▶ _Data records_
################
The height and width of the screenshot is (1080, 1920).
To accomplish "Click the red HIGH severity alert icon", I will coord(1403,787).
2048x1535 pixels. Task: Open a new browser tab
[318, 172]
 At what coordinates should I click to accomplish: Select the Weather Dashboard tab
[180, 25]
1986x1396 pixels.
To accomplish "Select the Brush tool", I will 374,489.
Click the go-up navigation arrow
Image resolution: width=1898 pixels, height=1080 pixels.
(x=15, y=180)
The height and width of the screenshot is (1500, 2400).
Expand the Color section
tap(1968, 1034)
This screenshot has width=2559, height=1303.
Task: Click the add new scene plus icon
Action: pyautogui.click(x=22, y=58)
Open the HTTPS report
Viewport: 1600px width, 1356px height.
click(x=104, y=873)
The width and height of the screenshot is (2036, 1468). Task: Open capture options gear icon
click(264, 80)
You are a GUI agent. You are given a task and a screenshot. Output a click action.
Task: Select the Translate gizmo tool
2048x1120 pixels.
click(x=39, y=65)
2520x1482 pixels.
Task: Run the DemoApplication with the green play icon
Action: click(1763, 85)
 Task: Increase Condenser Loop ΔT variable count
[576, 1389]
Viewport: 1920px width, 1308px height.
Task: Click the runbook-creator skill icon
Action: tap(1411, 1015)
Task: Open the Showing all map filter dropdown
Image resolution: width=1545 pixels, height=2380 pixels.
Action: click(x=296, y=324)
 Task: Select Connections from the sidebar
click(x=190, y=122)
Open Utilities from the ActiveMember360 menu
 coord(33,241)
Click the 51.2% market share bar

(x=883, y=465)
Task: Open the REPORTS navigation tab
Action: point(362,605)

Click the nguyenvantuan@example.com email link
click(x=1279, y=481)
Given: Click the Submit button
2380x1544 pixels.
################
▶ _TASK ITEM_
Each and every record above needs writing out exactly.

▶ _ANSWER BELOW_
The height and width of the screenshot is (1080, 1920).
To accomplish "Click the red HIGH severity alert icon", I will coord(1403,787).
2048x1535 pixels. Task: Open a new browser tab
[318, 172]
 At what coordinates should I click to accomplish: Select the Weather Dashboard tab
[180, 25]
1986x1396 pixels.
To accomplish "Select the Brush tool", I will 374,489.
Click the go-up navigation arrow
Image resolution: width=1898 pixels, height=1080 pixels.
(x=15, y=180)
The height and width of the screenshot is (1500, 2400).
Expand the Color section
tap(1968, 1034)
This screenshot has width=2559, height=1303.
Task: Click the add new scene plus icon
Action: pyautogui.click(x=22, y=58)
Open the HTTPS report
Viewport: 1600px width, 1356px height.
click(x=104, y=873)
The width and height of the screenshot is (2036, 1468). Task: Open capture options gear icon
click(264, 80)
You are a GUI agent. You are given a task and a screenshot. Output a click action.
Task: Select the Translate gizmo tool
2048x1120 pixels.
click(x=39, y=65)
2520x1482 pixels.
Task: Run the DemoApplication with the green play icon
Action: click(1763, 85)
 Task: Increase Condenser Loop ΔT variable count
[576, 1389]
Viewport: 1920px width, 1308px height.
Task: Click the runbook-creator skill icon
Action: tap(1411, 1015)
Task: Open the Showing all map filter dropdown
Image resolution: width=1545 pixels, height=2380 pixels.
Action: click(x=296, y=324)
 Task: Select Connections from the sidebar
click(x=190, y=122)
Open Utilities from the ActiveMember360 menu
 coord(33,241)
Click the 51.2% market share bar

(x=883, y=465)
Task: Open the REPORTS navigation tab
Action: point(362,605)

Click the nguyenvantuan@example.com email link
click(x=1279, y=481)
Given: Click the Submit button
2380x1544 pixels.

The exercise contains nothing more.